Un diplomate de carrière ne fait pas de telles accusations dans une lettre officielle sans prendre toute la mesure des conséquences pour lui-même et pour ceux qui l’avaient nommé. Foote a mis à nu le jeu américain en Haïti. L’administration Biden a un important exercice de « damage control » à mettre en place après son coup de pied dans la fourmilière.
La lettre de Foote est parlante. Pas besoin de dire plus.
Depuis le séisme de 2010, pour ne pas remonter au déluge, les choix américains pour Haïti sont catastrophiques. Les choix d’Haïti pour lui-même ne le sont pas moins.
La crise des migrants date de 2010. Fourmis laborieuses, les Haïtiens sont de plus en plus nombreux en Amérique latine chaque année. Comment les stratèges américains ont pu ne pas deviner que les fourmis allaient un jour venir frapper à leurs portes coincées qu’elles sont entre un pays natal où il est de plus en plus difficile de revenir et des pays d’accueil qui connaissent des revers économiques.
Affaiblir et laisser périr Haïti, c’est attirer ses fils, Messieurs et Dames de l’Amérique.
Comment les stratèges américains, si au chevet d’Haïti, ont-ils pu ignorer que leur soutien à la mauvaise gouvernance, leur refus d’aider à stopper la prolifération de la violence et l’étalement de la corruption en Haïti allaient rester indéfiniment sans conséquences ?
Aujourd’hui, l’appui aveugle aux dérives du président Jovenel Moïse, pour ne pas remonter au déluge, a causé la mise en faillite de toutes les institutions et de l’économie haïtiennes.
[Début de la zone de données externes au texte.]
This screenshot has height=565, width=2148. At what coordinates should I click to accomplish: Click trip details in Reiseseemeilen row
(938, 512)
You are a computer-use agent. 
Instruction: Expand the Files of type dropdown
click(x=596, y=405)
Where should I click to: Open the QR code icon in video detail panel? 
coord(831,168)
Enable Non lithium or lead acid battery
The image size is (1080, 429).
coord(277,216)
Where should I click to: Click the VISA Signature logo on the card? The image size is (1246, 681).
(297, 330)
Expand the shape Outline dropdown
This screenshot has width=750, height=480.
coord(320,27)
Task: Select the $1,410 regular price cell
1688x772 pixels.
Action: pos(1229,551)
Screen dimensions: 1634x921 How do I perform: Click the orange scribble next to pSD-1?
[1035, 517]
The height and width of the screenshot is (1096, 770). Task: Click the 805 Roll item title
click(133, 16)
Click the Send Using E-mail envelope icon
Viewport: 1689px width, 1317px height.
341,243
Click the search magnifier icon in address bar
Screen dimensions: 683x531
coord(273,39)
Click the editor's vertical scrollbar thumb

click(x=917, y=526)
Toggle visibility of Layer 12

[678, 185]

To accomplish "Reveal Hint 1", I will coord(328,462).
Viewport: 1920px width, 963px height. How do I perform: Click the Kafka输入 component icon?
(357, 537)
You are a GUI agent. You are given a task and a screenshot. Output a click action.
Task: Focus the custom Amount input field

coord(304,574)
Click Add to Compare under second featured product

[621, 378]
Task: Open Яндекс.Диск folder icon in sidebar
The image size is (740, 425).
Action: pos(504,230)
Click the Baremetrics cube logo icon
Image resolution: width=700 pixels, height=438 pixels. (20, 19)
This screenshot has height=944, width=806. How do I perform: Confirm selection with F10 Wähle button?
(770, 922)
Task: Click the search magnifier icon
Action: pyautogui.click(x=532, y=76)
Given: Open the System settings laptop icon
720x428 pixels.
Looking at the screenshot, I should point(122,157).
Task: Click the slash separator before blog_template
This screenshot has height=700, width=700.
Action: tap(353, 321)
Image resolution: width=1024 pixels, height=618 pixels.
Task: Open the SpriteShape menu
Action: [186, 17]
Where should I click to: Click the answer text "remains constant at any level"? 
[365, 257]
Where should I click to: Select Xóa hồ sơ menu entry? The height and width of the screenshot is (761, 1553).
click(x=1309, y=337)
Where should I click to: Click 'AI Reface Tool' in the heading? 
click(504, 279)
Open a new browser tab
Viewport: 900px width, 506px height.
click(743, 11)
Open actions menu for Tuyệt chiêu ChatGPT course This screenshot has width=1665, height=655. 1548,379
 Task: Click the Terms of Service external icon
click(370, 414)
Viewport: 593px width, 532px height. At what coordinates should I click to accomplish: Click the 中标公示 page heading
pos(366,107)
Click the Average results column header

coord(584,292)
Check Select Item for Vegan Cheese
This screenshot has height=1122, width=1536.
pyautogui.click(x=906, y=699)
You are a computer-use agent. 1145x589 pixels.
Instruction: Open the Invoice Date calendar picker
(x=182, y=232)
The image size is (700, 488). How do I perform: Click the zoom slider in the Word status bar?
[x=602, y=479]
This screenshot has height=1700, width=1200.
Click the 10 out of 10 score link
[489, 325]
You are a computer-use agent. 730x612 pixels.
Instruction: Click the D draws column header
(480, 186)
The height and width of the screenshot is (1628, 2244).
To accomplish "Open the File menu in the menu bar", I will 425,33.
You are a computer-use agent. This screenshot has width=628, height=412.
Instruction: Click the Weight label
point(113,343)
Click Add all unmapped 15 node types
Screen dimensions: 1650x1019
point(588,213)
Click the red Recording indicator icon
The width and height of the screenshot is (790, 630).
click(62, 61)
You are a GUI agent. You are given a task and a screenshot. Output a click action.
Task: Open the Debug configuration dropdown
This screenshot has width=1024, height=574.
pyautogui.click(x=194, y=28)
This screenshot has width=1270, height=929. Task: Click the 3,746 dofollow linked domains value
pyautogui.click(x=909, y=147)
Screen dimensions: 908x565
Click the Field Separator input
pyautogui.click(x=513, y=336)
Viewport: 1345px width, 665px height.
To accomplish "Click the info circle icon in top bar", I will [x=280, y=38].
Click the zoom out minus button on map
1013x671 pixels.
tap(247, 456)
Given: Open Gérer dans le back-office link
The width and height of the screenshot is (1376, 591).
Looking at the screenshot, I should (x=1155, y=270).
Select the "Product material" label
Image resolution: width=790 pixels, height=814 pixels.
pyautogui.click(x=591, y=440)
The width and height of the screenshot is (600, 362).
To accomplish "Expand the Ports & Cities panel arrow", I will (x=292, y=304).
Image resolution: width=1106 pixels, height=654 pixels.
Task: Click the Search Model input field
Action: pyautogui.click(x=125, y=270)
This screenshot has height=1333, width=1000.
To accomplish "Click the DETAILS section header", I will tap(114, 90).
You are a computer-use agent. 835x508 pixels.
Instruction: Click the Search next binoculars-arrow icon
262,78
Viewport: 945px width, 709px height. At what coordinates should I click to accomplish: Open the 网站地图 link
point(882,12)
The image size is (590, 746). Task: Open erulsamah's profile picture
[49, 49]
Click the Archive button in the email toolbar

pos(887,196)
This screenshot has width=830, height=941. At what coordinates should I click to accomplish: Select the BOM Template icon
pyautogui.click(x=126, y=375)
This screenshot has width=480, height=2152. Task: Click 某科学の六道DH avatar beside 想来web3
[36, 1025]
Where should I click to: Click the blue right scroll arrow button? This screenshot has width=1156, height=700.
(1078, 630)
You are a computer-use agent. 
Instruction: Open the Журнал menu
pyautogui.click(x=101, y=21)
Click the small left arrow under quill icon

Pas seulement parce qu’elles sont défaillantes ou inexistantes mais aussi parce que cela prendra des années pour les remettre sur les rails.
Des autorités sans aucune légitimité ni compétence sont peut-être plus faciles à manœuvrer mais cela finit par coûter très cher à Haïti, à ses alliés, amis et voisins.
La question n’est plus de savoir qui de Jacques, Pierre, Jeannette ou Marie sera le plus docile des dirigeants d’Haïti pour les besoins de la politique étrangère des États-Unis, de la République dominicaine ou de Taïwan, mais d’encourager les responsables à faire les bons et durs choix pour redresser un pays à la dérive.
La semaine prochaine, avec de nouveaux médecins, les États-Unis annoncent qu’ils lanceront une nouvelle série de consultations pour comprendre le cas Haïti, le diagnostiquer et prescrire des remèdes. Espérons que les mêmes causes ne produisent pas les mêmes effets. Que les mêmes chemins, les mêmes interlocuteurs et le même empressement ne conduisent pas à une perpétuation de l’échec américain et du naufrage haïtien.
Car oui, les USA sont en échec en Haïti, un pays ami qui coule à pic.